TASK ITEM: Which abbreviations appear in the lung cancer screening summary, and what full form does it give for each one it spells out?

DOCUMENT SECTION:
***

Douglas E. Wood, Ella A. Kazerooni, Scott L. Baum, George A. Eapen, David S. Ettinger, Lifang Hou, David M. Jackman, Donald Klippenstein, Rohit Kumar, Rudy P. Lackner, Lorriana E. Leard, Inga T. Lennes, Ann N.C. Leung, Samir S. Makani, Pierre P. Massion, Peter Mazzone, Robert E. Merritt, Bryan F. Meyers, David E. Midthun, Sudhakar Pipavath, Christie Pratt, Chakravarthy Reddy, Mary E. Reid, Arnold J. Rotter, Peter B. Sachs, Matthew B. Schabath, Mark L. Schiebler, Betty C. Tong, William D. Travis, Benjamin Wei, Stephen C. Yang, Kristina M. Gregory, and Miranda Hughes
Lung cancer is the leading cause of cancer-related mortality in the United States and worldwide. Early detection of lung cancer is an important opportunity for decreasing mortality. Data support using low-dose computed tomography (LDCT) of the chest to screen select patients who are at high risk for lung cancer. Lung screening is covered under the Affordable Care Act for individuals with high-risk factors. The Centers for Medicare & Medicaid Services (CMS) covers annual screening LDCT for appropriate Medicare beneficiaries at high risk for lung cancer if they also receive counseling and participate in shared decision-making before screening. The complete version of the NCCN Guidelines for Lung Cancer Screening provides recommendations for initial and subsequent LDCT screening and provides more detail about LDCT screening. This manuscript focuses on identifying patients at high risk for lung cancer who are candidates for LDCT of the chest and on evaluating initial screening findings.

***

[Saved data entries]
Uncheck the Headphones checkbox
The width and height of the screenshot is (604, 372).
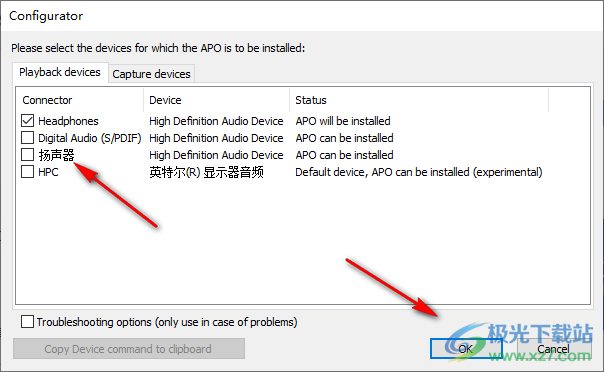pos(27,121)
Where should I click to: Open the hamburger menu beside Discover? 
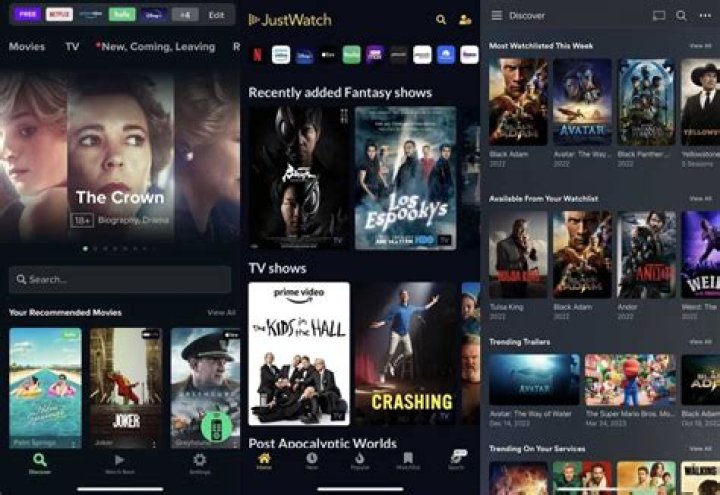pos(496,16)
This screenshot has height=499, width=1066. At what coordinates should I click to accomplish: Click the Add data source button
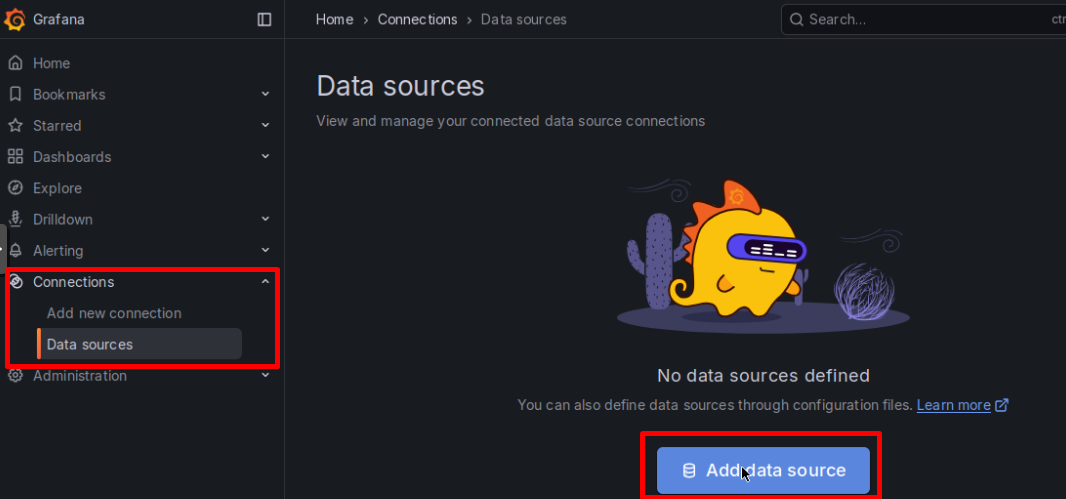763,470
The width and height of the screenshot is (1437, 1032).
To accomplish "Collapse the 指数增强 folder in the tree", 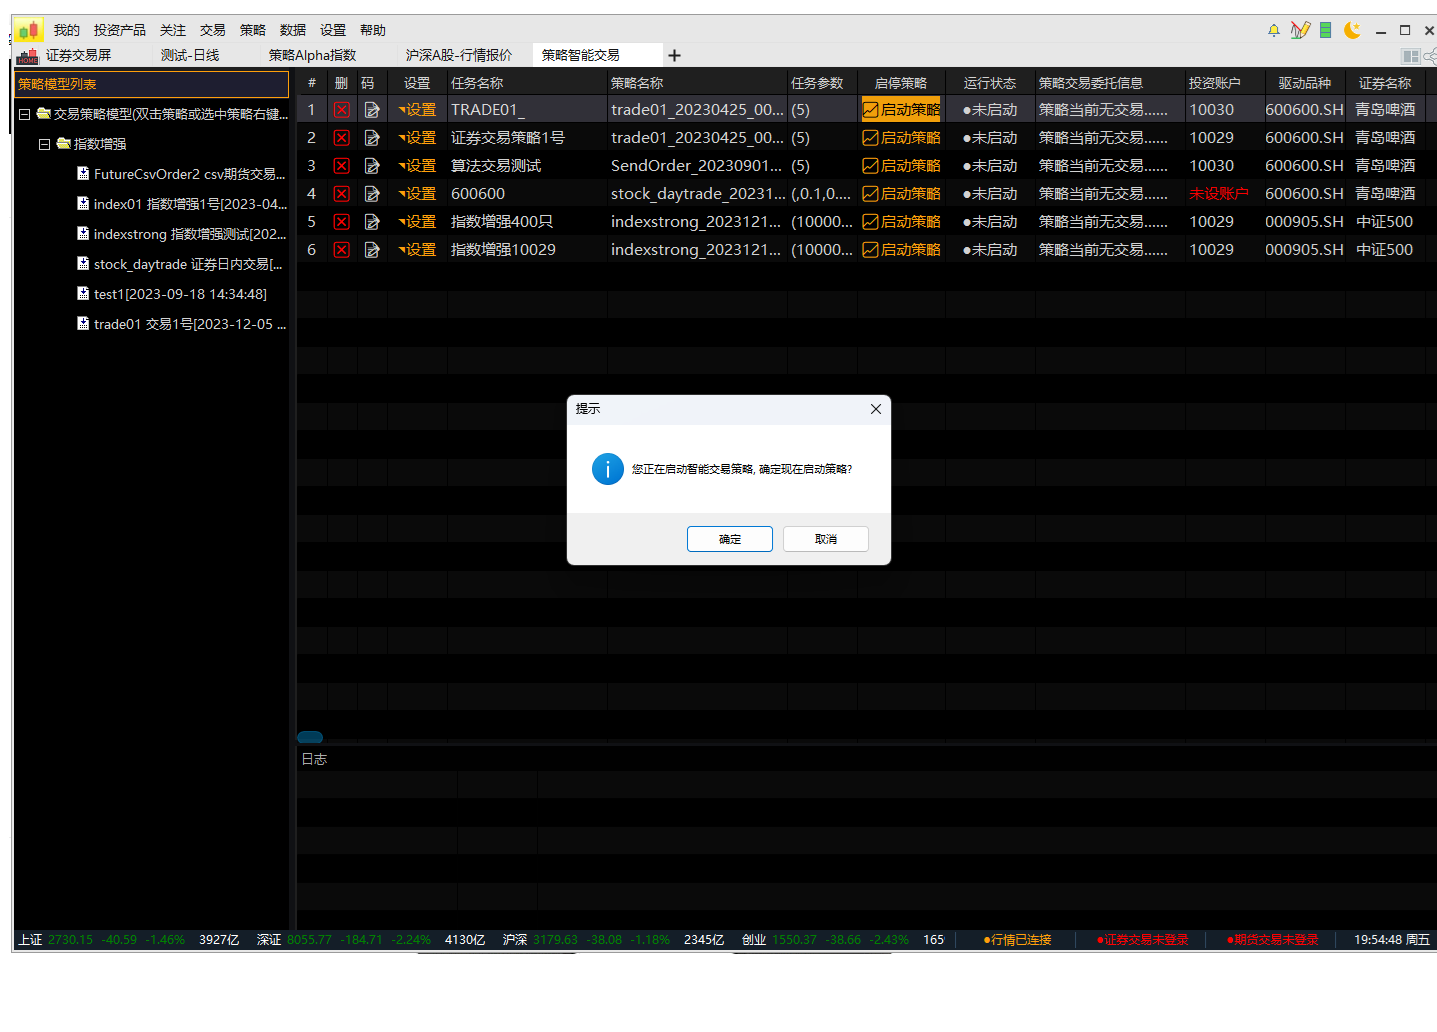I will point(44,143).
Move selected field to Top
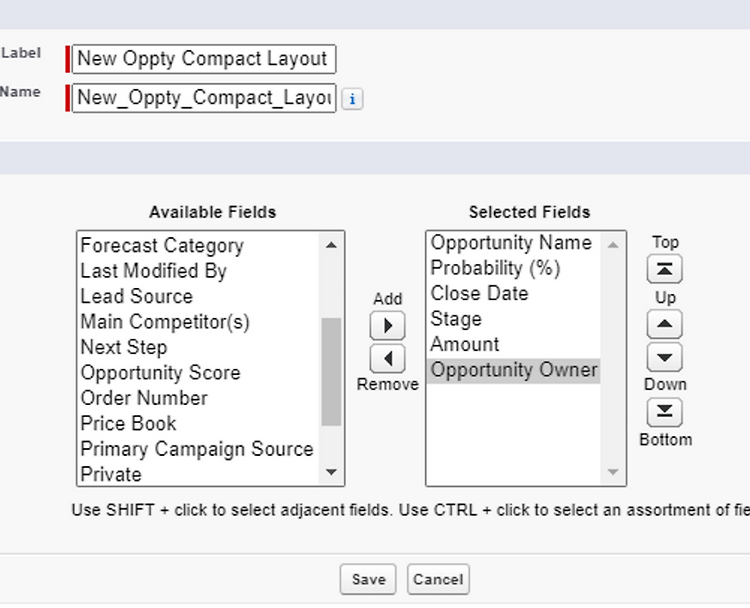Viewport: 750px width, 608px height. point(665,269)
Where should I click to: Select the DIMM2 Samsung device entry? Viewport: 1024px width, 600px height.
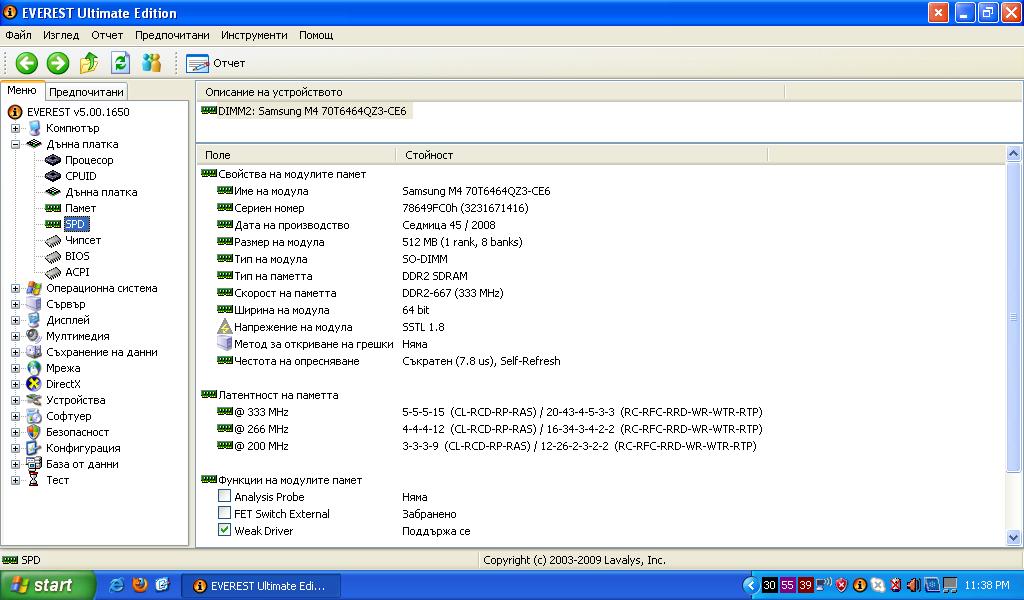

***

EXPECTED ANSWER:
- LDCT: low-dose computed tomography
- CMS: Centers for Medicare & Medicaid Services
- NCCN: no full form given